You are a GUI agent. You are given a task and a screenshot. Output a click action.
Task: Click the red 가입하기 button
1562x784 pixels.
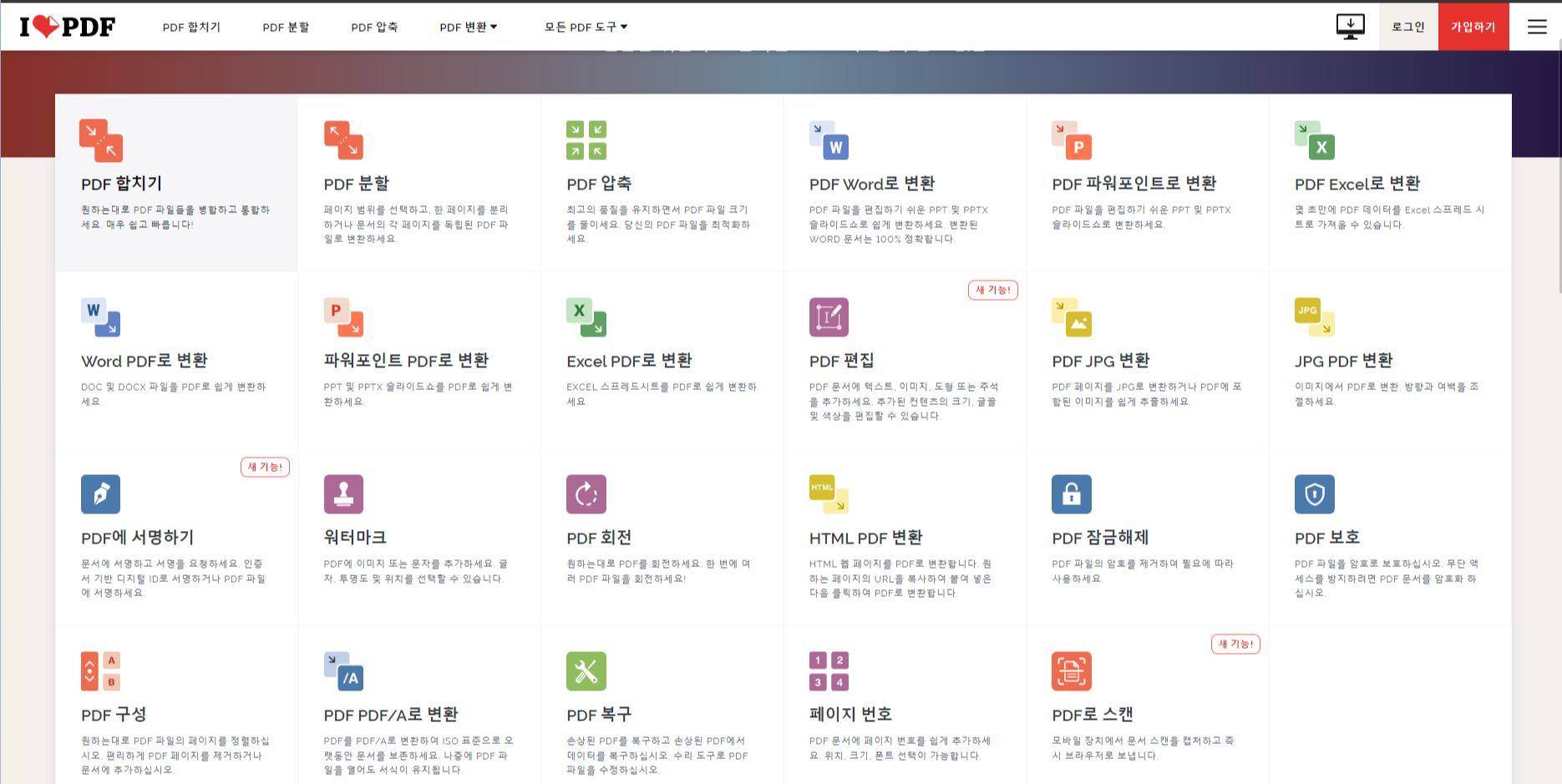[1473, 26]
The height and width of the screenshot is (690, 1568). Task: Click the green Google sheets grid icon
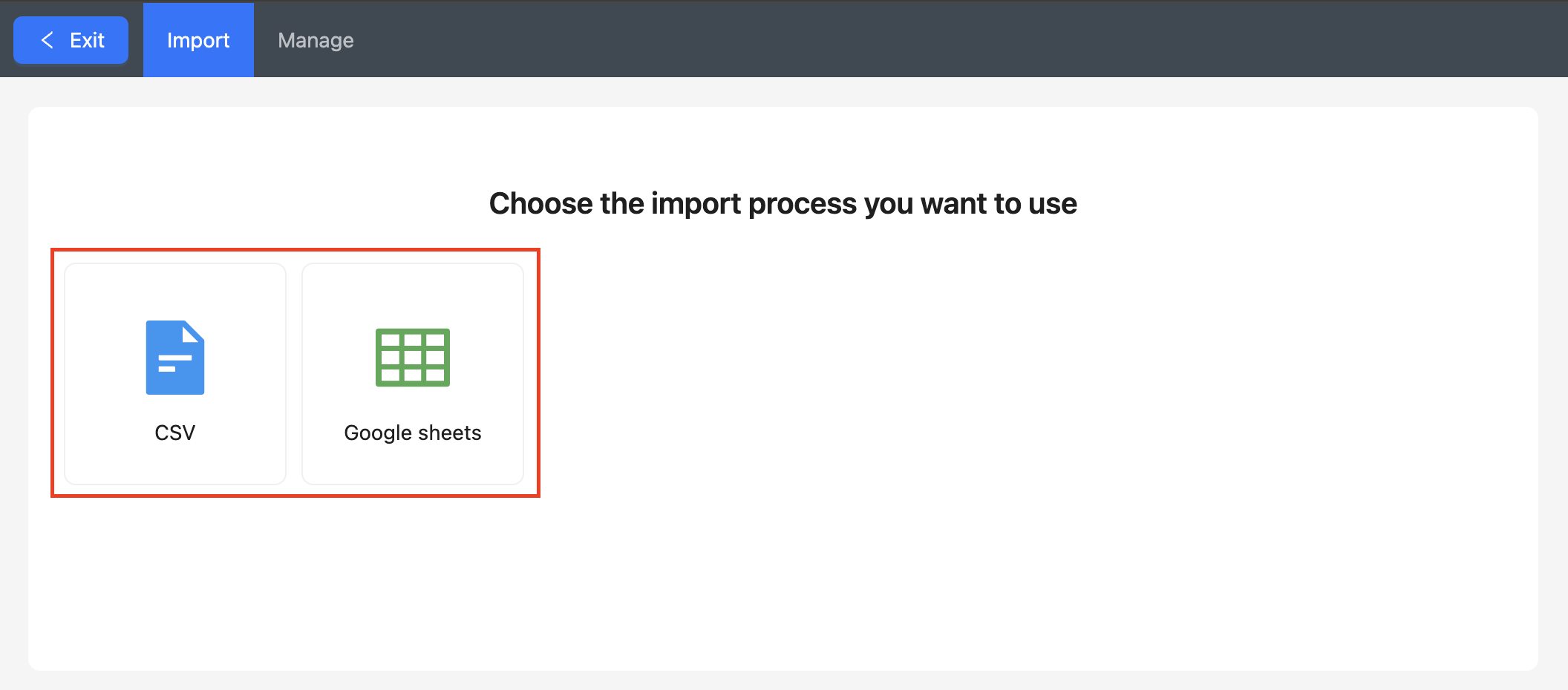click(x=413, y=357)
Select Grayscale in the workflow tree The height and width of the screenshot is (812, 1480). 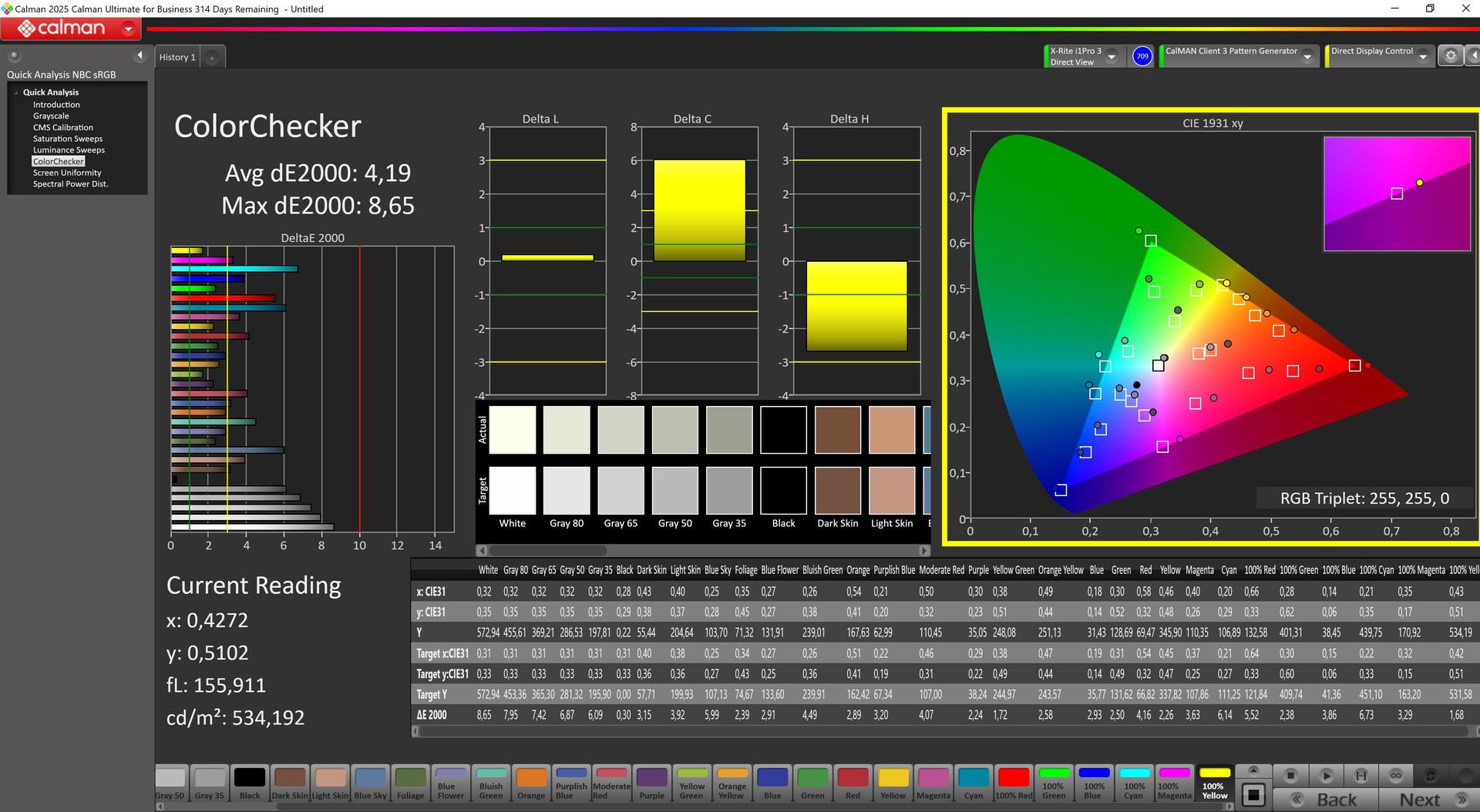point(51,116)
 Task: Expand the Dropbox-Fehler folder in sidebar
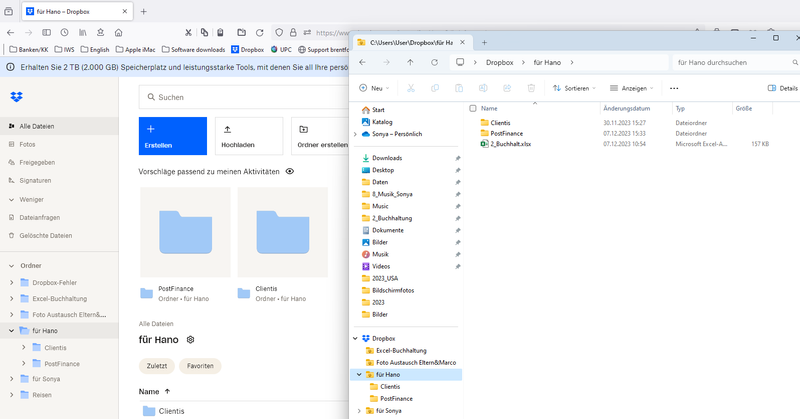11,283
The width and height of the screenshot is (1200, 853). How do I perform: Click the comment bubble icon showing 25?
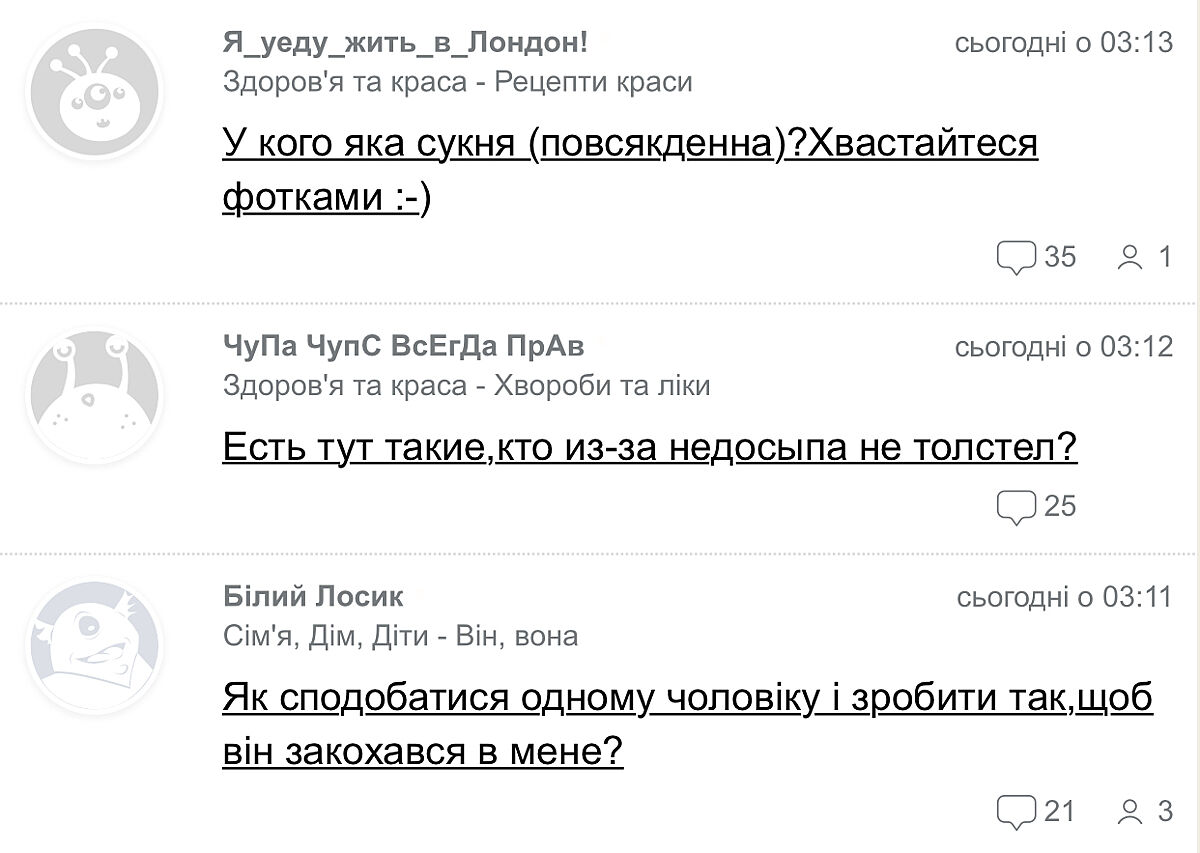coord(1016,507)
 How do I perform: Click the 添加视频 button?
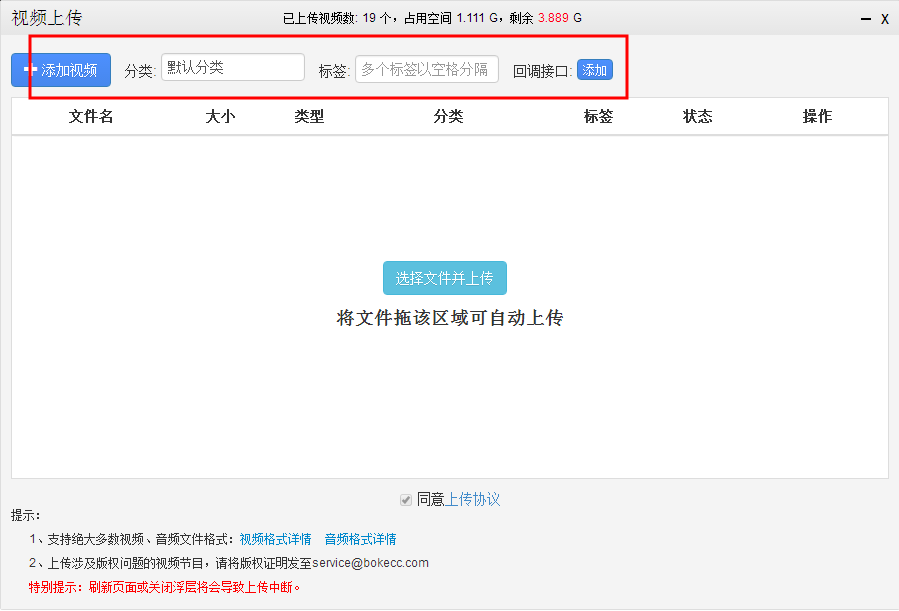61,70
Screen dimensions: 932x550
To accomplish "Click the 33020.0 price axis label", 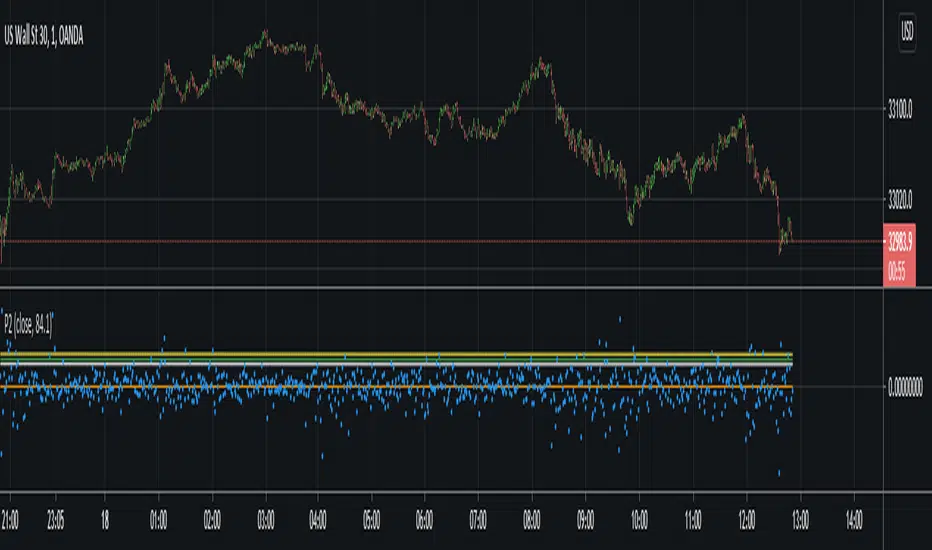I will pos(906,200).
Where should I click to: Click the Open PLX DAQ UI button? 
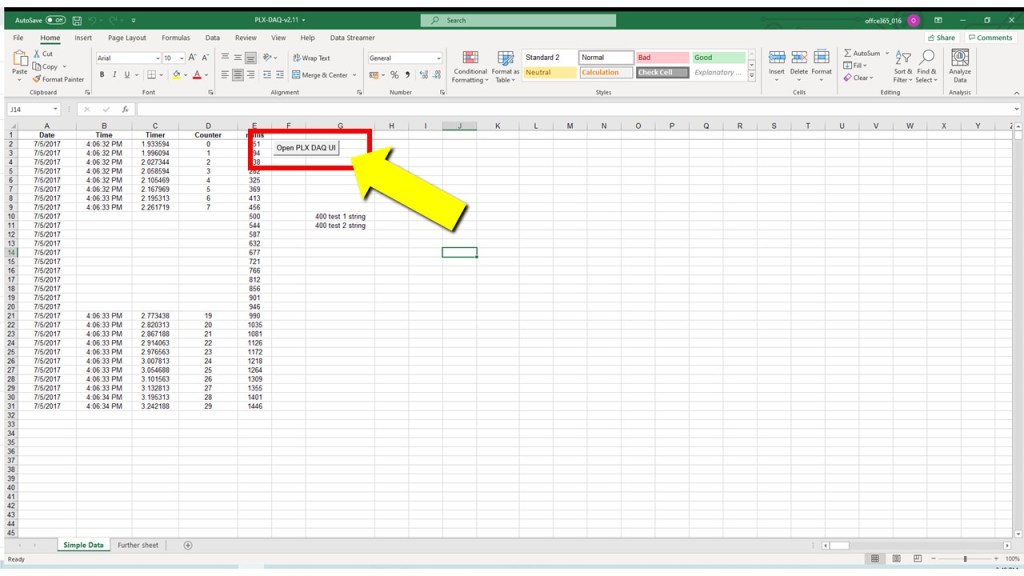tap(307, 148)
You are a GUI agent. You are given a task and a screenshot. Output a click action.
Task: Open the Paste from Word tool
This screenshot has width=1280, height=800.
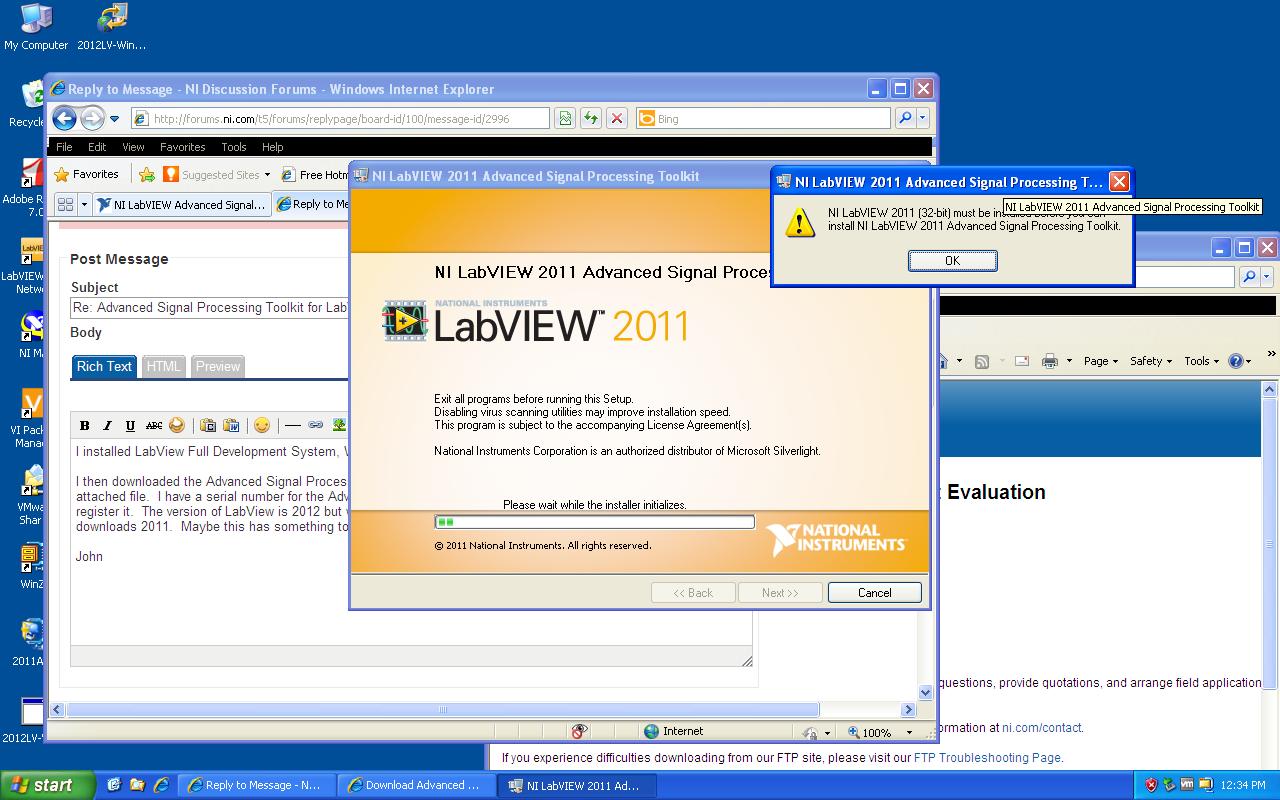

————

** WHAT NEEDS TO BE DONE **
Lay out the entries, from their start through the line containing "click(x=413, y=357)", as a Markdown table with two columns, Row and Line, giving each non-blank line its own numbered row. Leave the pictures out of the table.

** IN RESPONSE **
| Row | Line |
|---|---|
| 1 | You are a GUI agent. You are given a task and a screenshot. Output a click action. |
| 2 | Task: Click the red 가입하기 button |
| 3 | 1562x784 pixels. |
| 4 | [1473, 26] |
| 5 | The height and width of the screenshot is (690, 1568). Task: Click the green Google sheets grid icon |
| 6 | click(x=413, y=357) |